Big Tech’s crazy run continues. Bottoming at 22,841 on March 30, the Nasdaq 100 closed this week at 27304, up 2.4 percent. This was the fourth up week in a row. Earlier, the tech-heavy index began to unravel on January 28 after the bulls were rejected 17 points short of the October 29 high of 26182. Bears who were sniffing a double top are now being forced to cover their shorts. Those highs were taken out last week, with further gains this week coming as it does ahead of next week’s crucial set of earnings.
Next Wednesday, Microsoft (MSFT), Google parent Alphabet (GOOG), Amazon (AMZN) and Facebook parent Meta (META), report their March-quarter results, while Apple’s (AAPL) comes out Thursday. Combined, they sport a market cap of $15 trillion. The Nasdaq 100 is weighted by market cap, so these results, making up five of the Magnificent 7, will matter a lot, particularly when the stocks have rallied so much post-March 30 lows. A lot is baked in.
This week, breakout retest at 26100s nearly took place, with both Monday and Tuesday drawing bids just north of 26400.
Russell 2000 mini-index: Currently net short 15.9k, up 6.6k.

Arguably, both bulls and bears had their share of momentum this week, with the former posting a fresh intraday high of 2819 and the latter forcing a close much lower than that. The Russell 2000 finished up 0.4 percent to 2787, ending with a weekly spinning top. This was the fifth weekly advance in a row.
From the bulls’ perspective, they were able to pull off a successful breakout retest at 2730s, as Thursday’s intraday weakness to 2742 was bought.

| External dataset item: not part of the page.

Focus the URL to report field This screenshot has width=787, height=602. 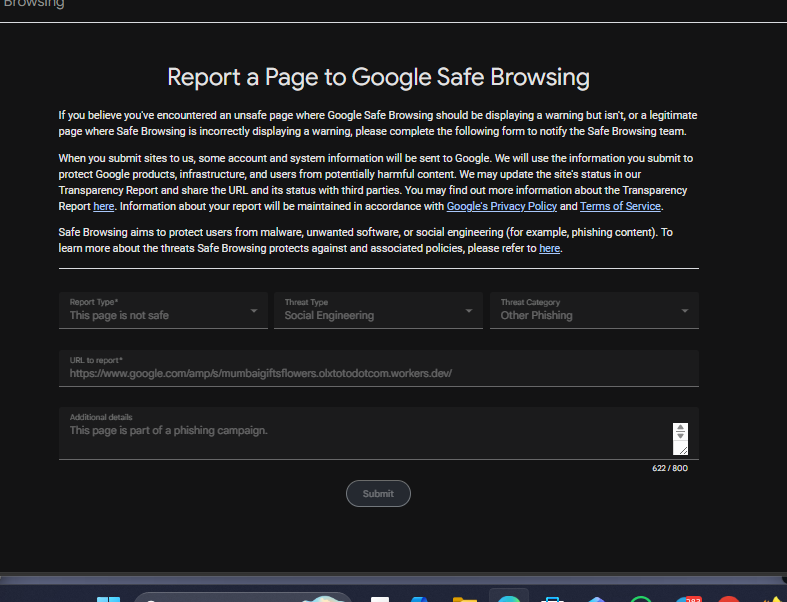(378, 369)
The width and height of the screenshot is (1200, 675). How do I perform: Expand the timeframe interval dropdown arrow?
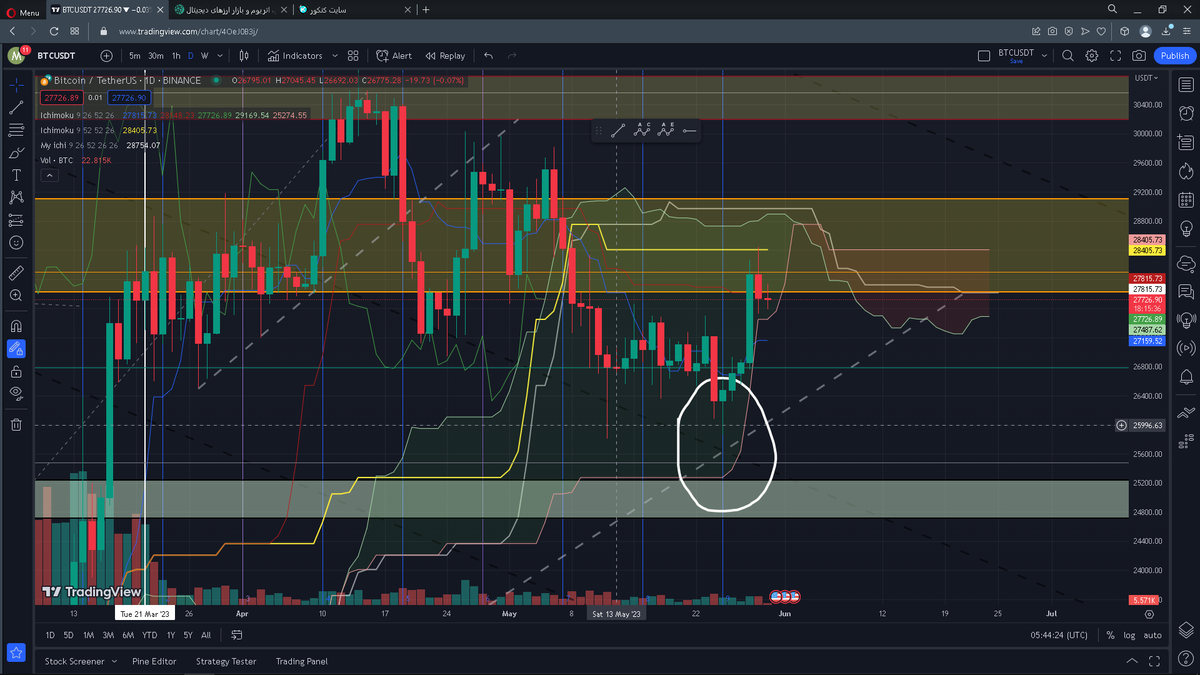220,56
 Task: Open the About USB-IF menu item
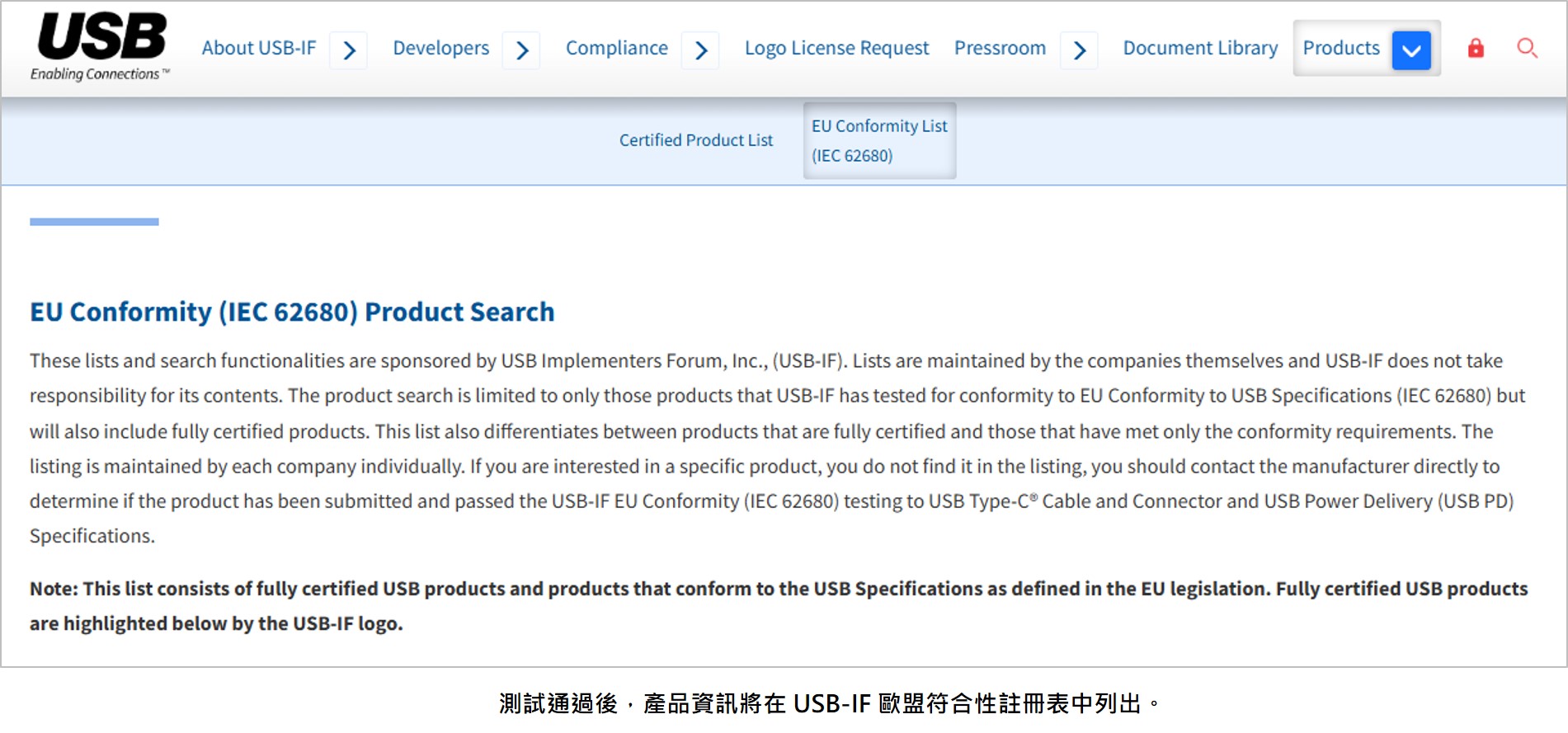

On January 27, the small cap index had peaked at 2735, before posting a series of lower highs. This trendline resistance was taken care of last week, coming on the heels of the prior week’s breakout at 2540s, which had stood like a rock for four successive weeks.
But the fact that the week ended in a spinning top can throw a monkey wrench in the bullish momentum. As things stand, bulls deserve the benefit of the doubt so long as 2730s remain intact.
US Dollar Index: Currently net long 5k, down 187.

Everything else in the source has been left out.